En 2007, j’ai évidemment voté
pour Ségolène Royal au premier et au second tour de l’élection présidentielle.
Face à Nicolas Sarkozy, la candidate de « désir d’avenir » semblait la mieux à
même d’empêcher l’accession de ce dernier à la présidence de la République.
Pendant longtemps, elle a été la favorite des sondages mais c’était sans
compter sur la campagne de démolition interne laquelle allait conduire à la défaite
de la candidate de la gauche au second tour par 53 % contre 47 %.

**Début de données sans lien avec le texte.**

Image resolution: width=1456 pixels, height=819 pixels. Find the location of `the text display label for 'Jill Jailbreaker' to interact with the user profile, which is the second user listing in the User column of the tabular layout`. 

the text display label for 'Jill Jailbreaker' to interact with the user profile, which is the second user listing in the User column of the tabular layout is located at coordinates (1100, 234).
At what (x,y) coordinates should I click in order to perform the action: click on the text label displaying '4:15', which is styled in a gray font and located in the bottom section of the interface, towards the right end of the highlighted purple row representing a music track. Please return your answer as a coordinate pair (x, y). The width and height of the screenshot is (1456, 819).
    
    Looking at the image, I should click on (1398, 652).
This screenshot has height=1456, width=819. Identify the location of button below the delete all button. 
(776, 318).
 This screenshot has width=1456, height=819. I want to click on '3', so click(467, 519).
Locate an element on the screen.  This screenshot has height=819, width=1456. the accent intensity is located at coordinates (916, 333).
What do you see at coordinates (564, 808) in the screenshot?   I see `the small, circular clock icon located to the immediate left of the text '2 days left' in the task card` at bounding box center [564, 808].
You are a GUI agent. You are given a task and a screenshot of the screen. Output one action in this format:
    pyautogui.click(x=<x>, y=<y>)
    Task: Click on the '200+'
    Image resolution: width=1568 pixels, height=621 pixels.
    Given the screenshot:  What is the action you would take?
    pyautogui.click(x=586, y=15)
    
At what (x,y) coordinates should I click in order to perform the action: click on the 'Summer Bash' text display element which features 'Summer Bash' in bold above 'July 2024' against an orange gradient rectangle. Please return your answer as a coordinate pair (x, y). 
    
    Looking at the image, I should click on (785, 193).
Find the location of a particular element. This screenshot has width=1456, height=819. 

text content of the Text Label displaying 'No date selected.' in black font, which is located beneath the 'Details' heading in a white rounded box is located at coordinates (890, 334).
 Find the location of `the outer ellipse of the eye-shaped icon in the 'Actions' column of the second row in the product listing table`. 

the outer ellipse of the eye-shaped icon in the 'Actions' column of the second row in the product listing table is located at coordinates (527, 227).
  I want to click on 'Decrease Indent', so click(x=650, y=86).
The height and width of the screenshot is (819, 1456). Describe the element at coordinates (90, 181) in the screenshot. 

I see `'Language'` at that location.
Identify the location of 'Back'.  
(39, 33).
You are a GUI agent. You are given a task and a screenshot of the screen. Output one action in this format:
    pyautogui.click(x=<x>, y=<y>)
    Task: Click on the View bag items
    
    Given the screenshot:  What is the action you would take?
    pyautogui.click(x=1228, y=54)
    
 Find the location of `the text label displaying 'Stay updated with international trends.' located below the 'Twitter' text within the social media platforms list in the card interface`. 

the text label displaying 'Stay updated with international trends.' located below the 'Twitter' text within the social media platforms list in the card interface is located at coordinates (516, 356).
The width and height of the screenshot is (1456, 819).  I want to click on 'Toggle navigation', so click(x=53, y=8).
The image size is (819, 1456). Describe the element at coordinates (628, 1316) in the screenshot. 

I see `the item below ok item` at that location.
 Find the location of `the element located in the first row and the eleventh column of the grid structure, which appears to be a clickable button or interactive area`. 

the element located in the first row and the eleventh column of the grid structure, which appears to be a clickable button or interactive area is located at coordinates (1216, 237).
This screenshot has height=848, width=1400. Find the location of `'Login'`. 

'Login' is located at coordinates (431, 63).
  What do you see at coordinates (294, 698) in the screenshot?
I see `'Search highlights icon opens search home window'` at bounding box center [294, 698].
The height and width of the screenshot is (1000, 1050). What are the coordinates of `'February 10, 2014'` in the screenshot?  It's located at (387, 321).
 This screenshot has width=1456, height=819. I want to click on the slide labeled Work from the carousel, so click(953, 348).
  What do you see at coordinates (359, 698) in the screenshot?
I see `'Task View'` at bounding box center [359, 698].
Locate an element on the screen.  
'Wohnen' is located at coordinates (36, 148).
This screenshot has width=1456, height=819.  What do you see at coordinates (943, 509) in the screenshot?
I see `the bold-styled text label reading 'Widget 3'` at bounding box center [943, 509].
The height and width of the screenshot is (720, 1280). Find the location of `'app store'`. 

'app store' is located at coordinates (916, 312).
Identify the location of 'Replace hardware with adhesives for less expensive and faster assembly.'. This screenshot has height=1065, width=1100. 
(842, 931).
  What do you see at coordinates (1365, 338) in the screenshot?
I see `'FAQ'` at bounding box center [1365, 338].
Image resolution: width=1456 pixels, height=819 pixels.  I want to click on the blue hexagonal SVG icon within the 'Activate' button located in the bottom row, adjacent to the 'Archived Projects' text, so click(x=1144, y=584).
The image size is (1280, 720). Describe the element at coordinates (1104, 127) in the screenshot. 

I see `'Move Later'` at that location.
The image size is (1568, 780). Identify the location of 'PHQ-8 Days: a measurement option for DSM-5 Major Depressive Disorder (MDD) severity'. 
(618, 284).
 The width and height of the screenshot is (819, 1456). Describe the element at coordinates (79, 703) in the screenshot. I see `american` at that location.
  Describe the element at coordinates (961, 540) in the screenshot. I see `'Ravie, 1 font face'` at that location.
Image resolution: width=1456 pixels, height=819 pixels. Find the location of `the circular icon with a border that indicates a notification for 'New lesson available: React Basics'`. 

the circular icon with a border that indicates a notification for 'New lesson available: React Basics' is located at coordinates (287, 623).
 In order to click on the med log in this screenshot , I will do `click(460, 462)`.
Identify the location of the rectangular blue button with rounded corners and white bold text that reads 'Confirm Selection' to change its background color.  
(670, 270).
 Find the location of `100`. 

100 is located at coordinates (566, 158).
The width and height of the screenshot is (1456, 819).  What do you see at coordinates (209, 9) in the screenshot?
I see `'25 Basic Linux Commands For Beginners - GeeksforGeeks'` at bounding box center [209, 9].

Dans le livre qu’elle vient
d’écrire (1) et qu’on peut se procurer dans toutes les bonnes librairies, l’ancienne
députée des Deux-Sèvres, l’ancienne présidente de la Région Poitou-Charentes, l’ancienne
ministre et conseillère de François Mitterrand, raconte comment elle a vécu les agressions sexistes,
les attaques machistes de la part de ceux qui devaient pourtant être ses
camarades. Ségolène Royal, invitée de l’émission C dans l’air, n’y est pas allée
de main morte hier soir. Elle s’est même payée le luxe de dézinguer son ancien
compagnon, François Hollande, « le seul défaut de la candidate » selon Arnaud
Montebourg, en insistant sur le fait que le mélange détonant de vie
publique-vie privée n’a arrangé ni sa campagne ni ses affaires.
Ce qu’elle déplore le plus,
c’est qu’on ait pu mettre en cause son intelligence et que ses rivaux de la
primaire socialiste l’aient fait passer pour « une gourde ». « J’avais pourtant, assure-t-elle, autant de diplômes qu’eux et autant, sinon
plus d’expérience et de compétence. » Sans le mouvement « me too», elle n’aurait
sans doute pas écrit ce livre, en tout cas pas avec ce ton-là. La parole libérée
des femmes, partout dans le monde, justifie qu’elle se livre à quelques
confidences intimes et l’autorise à décrire l’enfer que fut sa campagne durant
laquelle elle fut humiliée même si, heureusement, bien des hommes l’ont entourée
et défendue. Ségolène Royal demeure pourtant pleine d’énergie et de dynamisme
pour défendre deux causes essentielles à ses yeux et aux nôtres : le féminisme
et l’écologie. Elle demeure persuadée que le combat pour l’égalité entre les
hommes et les femmes et pour la défense d’une planète durable (avec changement
de modèle à la clé) sont des atouts forts pour un avenir plus enviable. Certes,
« les mâles blancs et hétéros » ne sont pas une espèce en voie de disparition
(comme 60 % des vertébrés de notre monde périssable) mais les temps « they are a
changing » comme dirait Bob Dylan. A la veille des élections européennes, Ségolène
Royal ménage le suspens : candidate, oui ou non ? Elle dira en
janvier si elle accepte de prendre la tête d’une liste de gauche qui ne soit ni
mélenchoniste ni macroniste, ni purement socialiste si ce mot a encore un sens
en 2018.
Ne soyons pas dupes. La
sortie du livre de Ségolène Royal, pour sincères et vraies que soient ses
confessions, répond à un timing étudié. Qu’elle y règle quelques comptes,
pourquoi pas ? Mais maintenant, elle doit passer à autre chose : Quelle
construction Européenne veut-elle ? Quelles alliances est-elle prête à conclure ? Quelle sera sa place sur l’échiquier politique alors qu’elle ne s’attend
à aucune mansuétude de ses anciens amis toujours prompts à la tourner en dérision.
Il ne manquerait plus qu’un nouveau Laurent Joffrin la traitât de Bécassine…Nul
n’est parfait. A Libération ou ailleurs.
(1) « Ce que je peux enfin vous dire » éditeur Fayard.